== Segment start ==

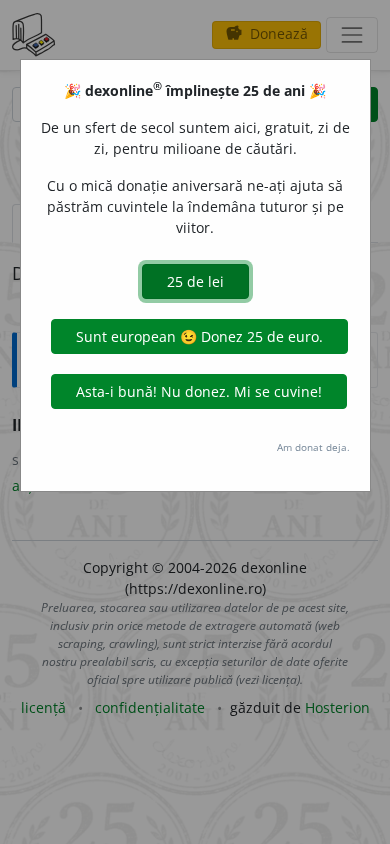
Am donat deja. (313, 447)
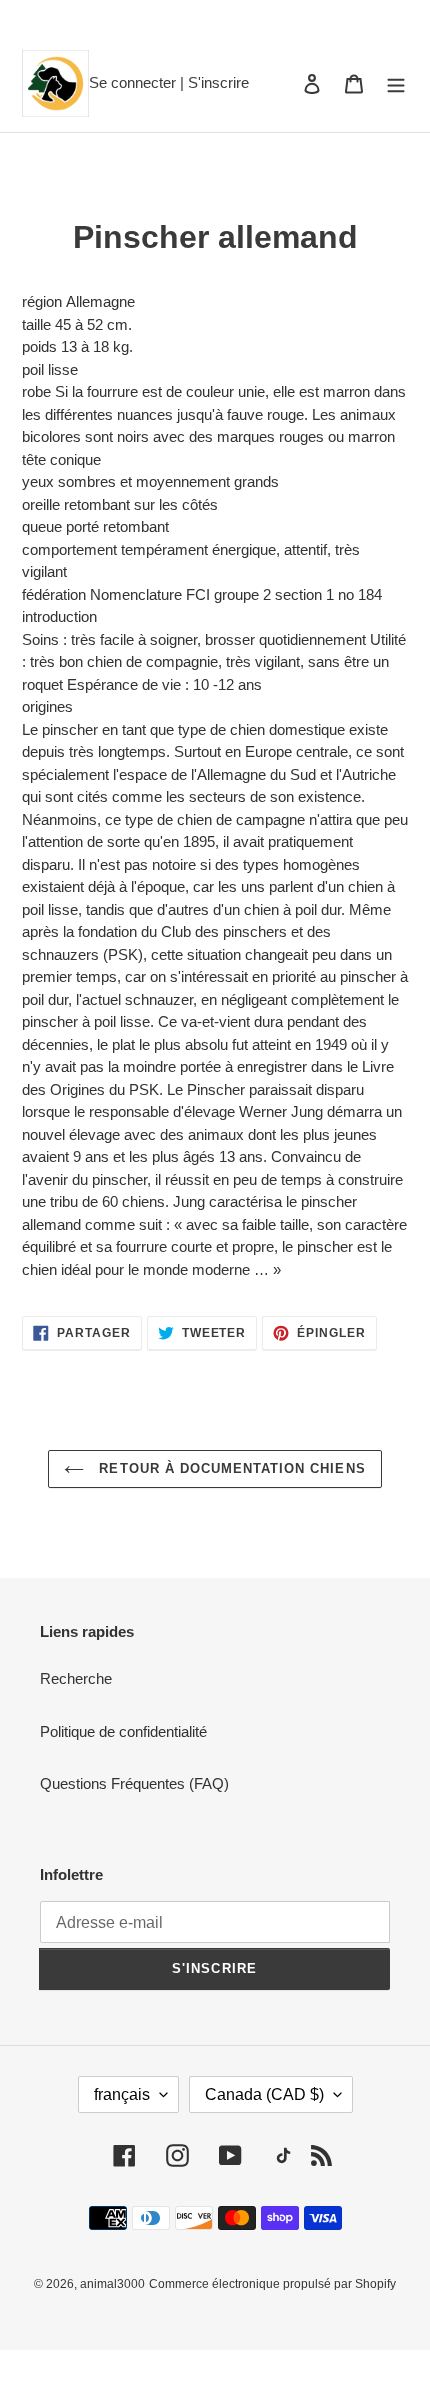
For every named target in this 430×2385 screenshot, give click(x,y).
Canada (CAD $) (264, 2094)
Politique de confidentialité (123, 1731)
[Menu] (396, 83)
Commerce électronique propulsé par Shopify (272, 2284)
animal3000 (112, 2284)
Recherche (76, 1678)
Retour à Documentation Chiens (229, 1468)
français (122, 2094)
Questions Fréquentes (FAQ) (134, 1783)
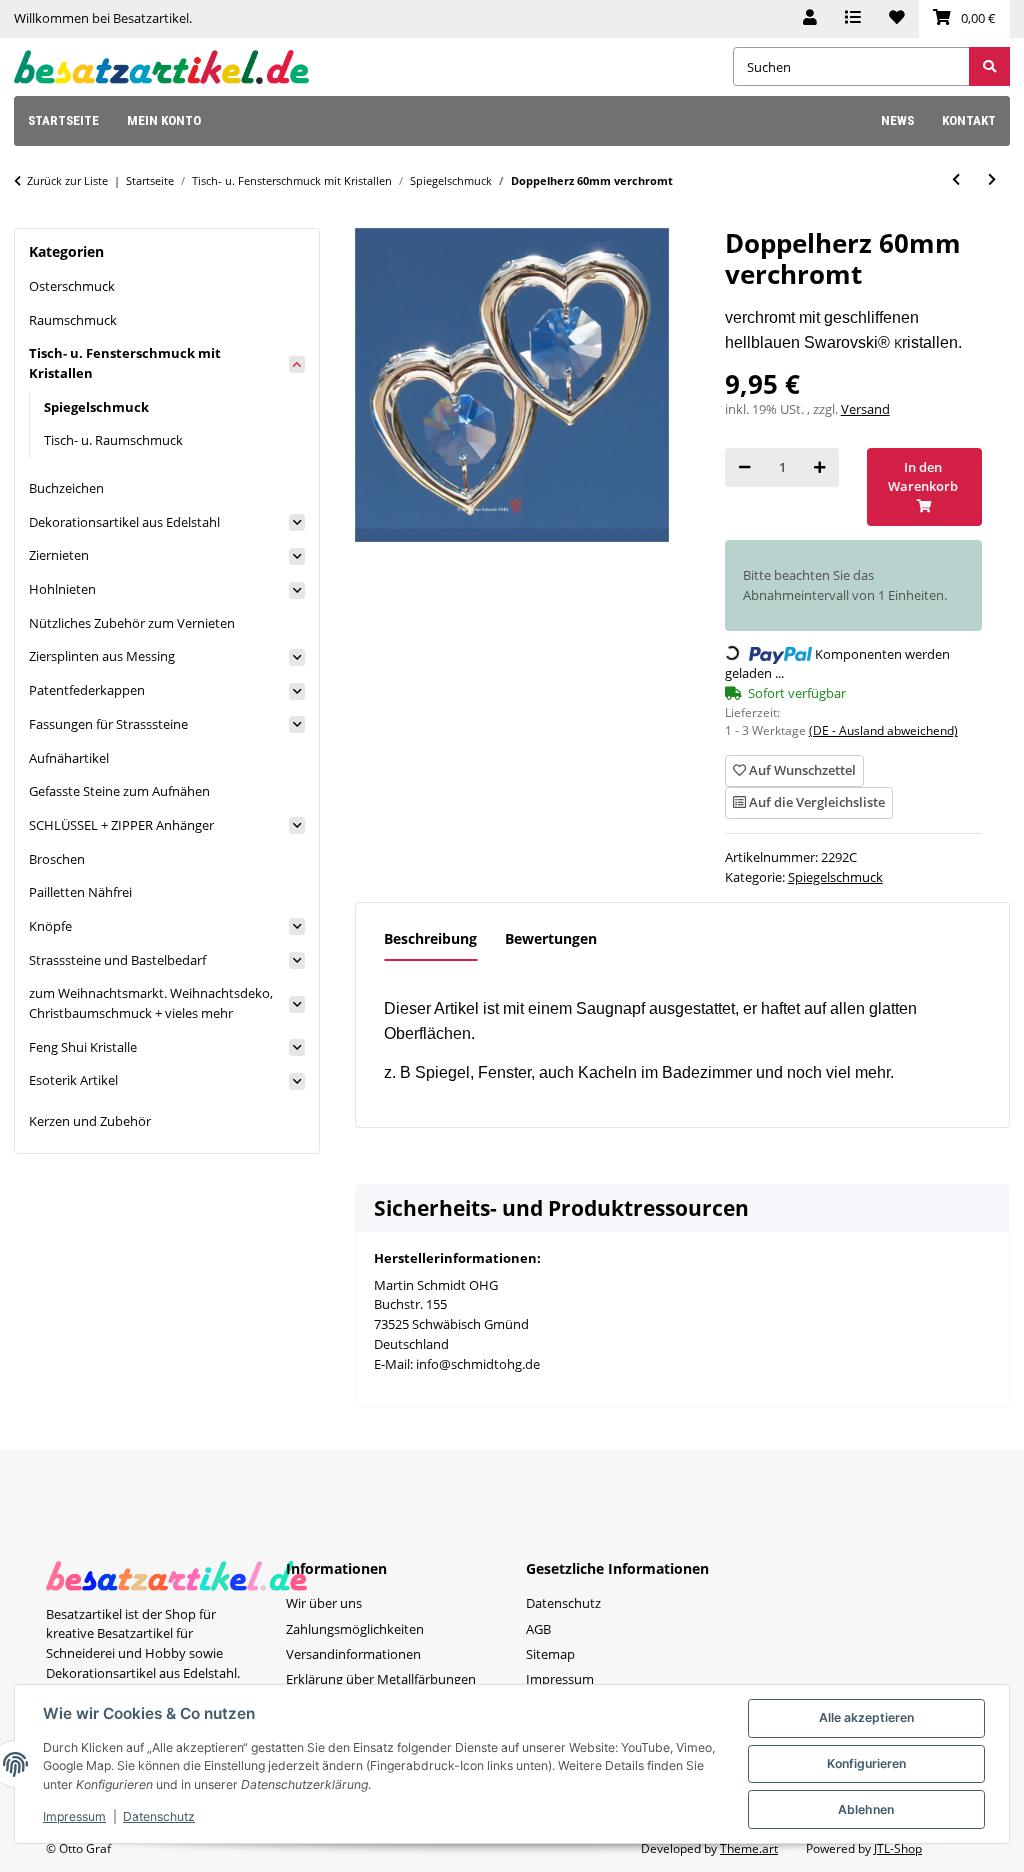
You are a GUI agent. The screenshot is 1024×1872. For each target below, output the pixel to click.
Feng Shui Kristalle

== Segment end ==

▶ _TASK TO CARRY OUT_
Keep each line of the records exactly as it is while transcribing them, but leave the images behind.

▶ _WRITTEN ANSWER_
Am donat deja. (313, 447)
For every named target in this 430×2385 screenshot, give click(x,y).
Canada (CAD $) (264, 2094)
Politique de confidentialité (123, 1731)
[Menu] (396, 83)
Commerce électronique propulsé par Shopify (272, 2284)
animal3000 (112, 2284)
Recherche (76, 1678)
Retour à Documentation Chiens (229, 1468)
français (122, 2094)
Questions Fréquentes (FAQ) (134, 1783)
You are a GUI agent. The screenshot is 1024×1872. For each target below, output the pixel to click.
Feng Shui Kristalle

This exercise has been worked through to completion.